I'm really surprised you won actually considering the drums are quite in the background in your mix. 
I didn't bother entering cause I thought I'd be up against 7 min. drum solos with signature changes and fills every other bar.


----------



## zacnelson (Jul 2, 2015)

Thanks Mike! 

Peter, the drums are at the perfect level in the mix. I don't think EastWest are interested in displaying a product which is perfect for solid every-day music by celebrating drum solos or fusion or whatever. Besides it's not that kind of product; it only has 2 rack toms and a floor tom, and 2 crashes, no splashes or chinas etc. 90% of their customers would be using the samples for standard songs with normal time signatures, and actually I think that is the hardest thing to get right with samples. It's easy to make a flashy demo with any drum library when you have so many hits and rolls that nobody even knows what's going on. Whereas a simple back beat can expose a drum library, because that's when you're very likely to notice if there is not enough personality in the raw sounds, and if it sound too repetitive or robotic. Anyway, that's been my experience; I find it takes a LOT more work when I'm mixing if I want to make a very simple beat sound right with samples.


----------



## michaelv (Jul 5, 2015)

By pure chance I just saw that you won. Congratulations, Sir: could be a Bond play-in. I can't imagine how the competition could have been better than this , because the song is so strong. My only criticism is the mid-range, and the middle 8 ( 2'.34" ) sounded a little flat and squashed. It didn't open out. But that's not intended to diminish your success : it's very catchy !

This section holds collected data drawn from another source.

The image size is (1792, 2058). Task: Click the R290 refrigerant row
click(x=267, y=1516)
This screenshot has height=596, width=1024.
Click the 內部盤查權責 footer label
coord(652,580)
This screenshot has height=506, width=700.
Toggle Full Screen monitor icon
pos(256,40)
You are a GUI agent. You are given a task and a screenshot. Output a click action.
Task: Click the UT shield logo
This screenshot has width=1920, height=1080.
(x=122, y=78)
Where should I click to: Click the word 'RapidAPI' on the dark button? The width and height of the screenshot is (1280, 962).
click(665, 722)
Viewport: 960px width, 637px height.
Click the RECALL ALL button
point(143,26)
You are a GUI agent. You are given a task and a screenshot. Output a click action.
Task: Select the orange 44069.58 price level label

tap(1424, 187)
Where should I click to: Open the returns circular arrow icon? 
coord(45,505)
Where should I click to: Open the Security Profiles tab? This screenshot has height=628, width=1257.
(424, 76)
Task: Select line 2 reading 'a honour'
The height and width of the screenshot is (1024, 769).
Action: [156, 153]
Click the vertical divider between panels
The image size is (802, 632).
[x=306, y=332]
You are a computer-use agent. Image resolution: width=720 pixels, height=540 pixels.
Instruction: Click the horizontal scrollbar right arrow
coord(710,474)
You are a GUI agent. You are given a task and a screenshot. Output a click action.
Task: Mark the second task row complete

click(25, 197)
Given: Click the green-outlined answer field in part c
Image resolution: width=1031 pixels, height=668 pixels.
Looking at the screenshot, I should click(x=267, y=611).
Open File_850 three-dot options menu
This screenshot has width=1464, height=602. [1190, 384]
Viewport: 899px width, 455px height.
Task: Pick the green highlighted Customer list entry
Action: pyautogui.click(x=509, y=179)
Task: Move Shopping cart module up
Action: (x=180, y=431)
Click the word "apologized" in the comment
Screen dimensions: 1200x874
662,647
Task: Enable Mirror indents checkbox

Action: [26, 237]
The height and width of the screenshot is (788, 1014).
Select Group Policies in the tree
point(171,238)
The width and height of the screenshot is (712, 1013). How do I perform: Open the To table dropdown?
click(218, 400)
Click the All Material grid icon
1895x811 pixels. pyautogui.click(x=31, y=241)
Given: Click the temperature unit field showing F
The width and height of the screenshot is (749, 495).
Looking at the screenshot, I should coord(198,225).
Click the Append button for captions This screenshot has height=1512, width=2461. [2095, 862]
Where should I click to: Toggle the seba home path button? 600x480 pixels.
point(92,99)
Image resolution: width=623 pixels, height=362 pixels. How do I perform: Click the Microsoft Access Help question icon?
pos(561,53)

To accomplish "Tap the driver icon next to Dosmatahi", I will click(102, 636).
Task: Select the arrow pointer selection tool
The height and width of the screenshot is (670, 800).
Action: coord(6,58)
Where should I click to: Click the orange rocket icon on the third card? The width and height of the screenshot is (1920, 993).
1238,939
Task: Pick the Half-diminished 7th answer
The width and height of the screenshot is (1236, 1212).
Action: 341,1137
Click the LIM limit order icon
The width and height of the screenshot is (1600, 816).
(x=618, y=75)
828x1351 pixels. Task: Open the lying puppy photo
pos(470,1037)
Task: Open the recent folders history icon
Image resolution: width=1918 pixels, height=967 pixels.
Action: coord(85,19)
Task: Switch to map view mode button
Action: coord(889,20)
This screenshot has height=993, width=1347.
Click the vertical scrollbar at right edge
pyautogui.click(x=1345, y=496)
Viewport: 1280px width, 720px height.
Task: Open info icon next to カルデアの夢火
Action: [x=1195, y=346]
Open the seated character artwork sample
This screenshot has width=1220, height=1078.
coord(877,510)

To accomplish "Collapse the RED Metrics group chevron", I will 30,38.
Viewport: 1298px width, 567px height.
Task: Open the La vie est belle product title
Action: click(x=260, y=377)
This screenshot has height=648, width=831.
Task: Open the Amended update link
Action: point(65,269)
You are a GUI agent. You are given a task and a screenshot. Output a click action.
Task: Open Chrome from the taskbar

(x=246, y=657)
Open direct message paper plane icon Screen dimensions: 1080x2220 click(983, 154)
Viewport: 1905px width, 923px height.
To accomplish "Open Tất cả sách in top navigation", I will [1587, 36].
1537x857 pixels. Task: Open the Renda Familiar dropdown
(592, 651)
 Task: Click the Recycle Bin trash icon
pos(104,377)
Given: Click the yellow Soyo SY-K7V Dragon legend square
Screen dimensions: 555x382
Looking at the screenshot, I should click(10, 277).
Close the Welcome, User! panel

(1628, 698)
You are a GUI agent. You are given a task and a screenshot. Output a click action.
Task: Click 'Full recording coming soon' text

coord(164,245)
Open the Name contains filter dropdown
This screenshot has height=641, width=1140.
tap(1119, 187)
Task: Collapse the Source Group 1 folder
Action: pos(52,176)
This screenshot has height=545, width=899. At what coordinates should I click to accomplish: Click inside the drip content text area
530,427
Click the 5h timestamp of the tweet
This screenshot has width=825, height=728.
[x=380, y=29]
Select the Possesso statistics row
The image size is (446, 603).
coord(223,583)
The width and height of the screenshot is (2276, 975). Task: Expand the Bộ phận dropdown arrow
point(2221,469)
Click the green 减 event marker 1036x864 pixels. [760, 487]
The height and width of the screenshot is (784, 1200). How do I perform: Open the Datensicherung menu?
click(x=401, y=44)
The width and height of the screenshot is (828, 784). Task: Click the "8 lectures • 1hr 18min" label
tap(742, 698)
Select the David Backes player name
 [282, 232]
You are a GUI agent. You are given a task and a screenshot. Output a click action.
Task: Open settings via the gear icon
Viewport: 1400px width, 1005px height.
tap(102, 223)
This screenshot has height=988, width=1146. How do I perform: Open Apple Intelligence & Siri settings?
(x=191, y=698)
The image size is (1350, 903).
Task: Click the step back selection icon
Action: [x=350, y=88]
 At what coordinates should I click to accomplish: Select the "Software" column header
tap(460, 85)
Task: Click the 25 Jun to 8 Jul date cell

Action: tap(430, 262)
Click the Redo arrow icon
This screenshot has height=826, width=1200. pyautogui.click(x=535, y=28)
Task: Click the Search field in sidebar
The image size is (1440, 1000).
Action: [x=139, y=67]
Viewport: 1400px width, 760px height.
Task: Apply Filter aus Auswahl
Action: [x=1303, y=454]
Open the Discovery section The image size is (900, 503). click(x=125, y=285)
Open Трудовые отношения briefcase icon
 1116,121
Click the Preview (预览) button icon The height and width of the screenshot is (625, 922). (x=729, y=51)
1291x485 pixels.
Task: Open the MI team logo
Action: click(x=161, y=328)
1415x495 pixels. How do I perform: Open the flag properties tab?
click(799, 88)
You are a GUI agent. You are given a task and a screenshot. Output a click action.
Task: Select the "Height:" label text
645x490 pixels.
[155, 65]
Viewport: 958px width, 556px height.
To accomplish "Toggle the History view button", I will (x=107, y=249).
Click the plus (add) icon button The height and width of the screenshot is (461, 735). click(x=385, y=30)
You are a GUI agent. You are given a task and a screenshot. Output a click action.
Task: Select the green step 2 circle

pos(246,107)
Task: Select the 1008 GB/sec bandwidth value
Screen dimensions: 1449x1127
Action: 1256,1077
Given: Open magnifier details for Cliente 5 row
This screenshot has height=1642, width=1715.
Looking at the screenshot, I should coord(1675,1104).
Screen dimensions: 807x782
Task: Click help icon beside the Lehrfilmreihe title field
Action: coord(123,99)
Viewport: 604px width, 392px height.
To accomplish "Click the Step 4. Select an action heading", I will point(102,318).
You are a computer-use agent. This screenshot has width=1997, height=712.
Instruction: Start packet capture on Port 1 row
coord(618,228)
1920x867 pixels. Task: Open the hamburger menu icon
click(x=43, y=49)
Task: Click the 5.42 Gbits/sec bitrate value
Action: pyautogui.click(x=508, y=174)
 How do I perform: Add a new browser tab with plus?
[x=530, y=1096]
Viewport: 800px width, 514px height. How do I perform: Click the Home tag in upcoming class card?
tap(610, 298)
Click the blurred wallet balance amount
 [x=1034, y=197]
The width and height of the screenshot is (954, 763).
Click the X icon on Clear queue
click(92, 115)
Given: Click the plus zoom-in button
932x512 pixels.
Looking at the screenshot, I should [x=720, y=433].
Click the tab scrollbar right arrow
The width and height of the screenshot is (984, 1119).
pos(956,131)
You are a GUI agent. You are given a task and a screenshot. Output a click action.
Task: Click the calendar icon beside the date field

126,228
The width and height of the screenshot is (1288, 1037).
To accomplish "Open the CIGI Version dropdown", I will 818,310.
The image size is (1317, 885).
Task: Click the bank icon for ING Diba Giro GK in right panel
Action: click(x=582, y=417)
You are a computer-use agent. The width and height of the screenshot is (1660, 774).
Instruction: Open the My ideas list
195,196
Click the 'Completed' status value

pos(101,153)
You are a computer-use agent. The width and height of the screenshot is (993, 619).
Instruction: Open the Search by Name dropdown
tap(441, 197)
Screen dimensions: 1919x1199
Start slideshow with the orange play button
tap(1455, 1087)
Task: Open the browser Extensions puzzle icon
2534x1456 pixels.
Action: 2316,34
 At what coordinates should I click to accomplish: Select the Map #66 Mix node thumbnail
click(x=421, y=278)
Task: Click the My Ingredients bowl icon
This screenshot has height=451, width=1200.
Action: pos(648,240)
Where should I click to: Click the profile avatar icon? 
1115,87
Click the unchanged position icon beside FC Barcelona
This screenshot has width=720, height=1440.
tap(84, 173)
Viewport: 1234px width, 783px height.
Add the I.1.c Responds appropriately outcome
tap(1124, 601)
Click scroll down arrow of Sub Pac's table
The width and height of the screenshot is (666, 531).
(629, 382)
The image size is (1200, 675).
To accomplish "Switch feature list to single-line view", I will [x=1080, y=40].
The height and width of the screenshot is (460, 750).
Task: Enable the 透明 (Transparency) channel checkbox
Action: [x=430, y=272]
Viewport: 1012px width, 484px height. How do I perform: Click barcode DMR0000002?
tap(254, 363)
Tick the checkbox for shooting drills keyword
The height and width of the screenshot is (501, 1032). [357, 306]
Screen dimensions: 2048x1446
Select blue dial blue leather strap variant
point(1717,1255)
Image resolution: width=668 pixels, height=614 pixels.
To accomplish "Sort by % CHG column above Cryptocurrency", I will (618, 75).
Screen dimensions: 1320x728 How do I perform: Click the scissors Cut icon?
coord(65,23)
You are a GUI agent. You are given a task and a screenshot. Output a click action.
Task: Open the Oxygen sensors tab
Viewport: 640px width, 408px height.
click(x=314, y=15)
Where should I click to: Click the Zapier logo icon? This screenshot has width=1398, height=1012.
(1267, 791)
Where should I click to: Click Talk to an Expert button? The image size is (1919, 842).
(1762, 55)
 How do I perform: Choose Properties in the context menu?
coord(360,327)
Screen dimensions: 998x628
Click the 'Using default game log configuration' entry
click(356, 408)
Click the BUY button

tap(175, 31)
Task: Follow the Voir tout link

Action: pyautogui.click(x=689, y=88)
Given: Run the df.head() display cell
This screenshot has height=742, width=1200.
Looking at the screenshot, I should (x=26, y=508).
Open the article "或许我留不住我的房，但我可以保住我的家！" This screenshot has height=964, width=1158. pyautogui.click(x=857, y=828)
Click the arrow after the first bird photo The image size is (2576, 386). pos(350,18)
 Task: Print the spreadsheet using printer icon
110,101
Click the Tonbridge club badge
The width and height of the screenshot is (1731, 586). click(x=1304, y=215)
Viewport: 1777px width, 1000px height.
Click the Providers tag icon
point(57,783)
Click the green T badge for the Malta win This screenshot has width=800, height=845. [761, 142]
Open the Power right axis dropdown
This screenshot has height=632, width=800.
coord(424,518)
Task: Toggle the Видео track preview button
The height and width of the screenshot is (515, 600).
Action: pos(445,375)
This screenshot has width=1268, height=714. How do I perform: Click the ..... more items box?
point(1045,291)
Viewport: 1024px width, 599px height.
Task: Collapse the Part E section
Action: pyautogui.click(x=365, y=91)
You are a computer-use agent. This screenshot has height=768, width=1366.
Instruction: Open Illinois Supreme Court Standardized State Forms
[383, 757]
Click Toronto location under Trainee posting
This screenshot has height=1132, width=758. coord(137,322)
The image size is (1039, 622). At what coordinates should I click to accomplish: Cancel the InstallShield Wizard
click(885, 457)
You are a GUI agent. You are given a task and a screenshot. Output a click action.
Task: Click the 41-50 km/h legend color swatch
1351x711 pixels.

Here's to even greater success…..


----------



## zacnelson (Jul 6, 2015)

Cheers Michael! Yeah the title is a bit Bond-ish.


----------



## catsass (Jul 11, 2015)

Good stuff, man! So, you replaced the drums of one of your older tracks with ProDrummer? I'd love to hear the old mix too for comparison's sake. I think it would be a great way to showcase some of the elements that ProDrummer brought to the table.


----------



## zacnelson (Jul 12, 2015)

Hello catsass, thanks for showing an interest, I have just uploaded the old version on Soundcloud, here is the private link: soundcloud.com/zacnelson/dying-for-more-old-version/s-Upwwf

The old version isn't terrible but I much prefer the mid-range rawness and impact of ProDrummer.


----------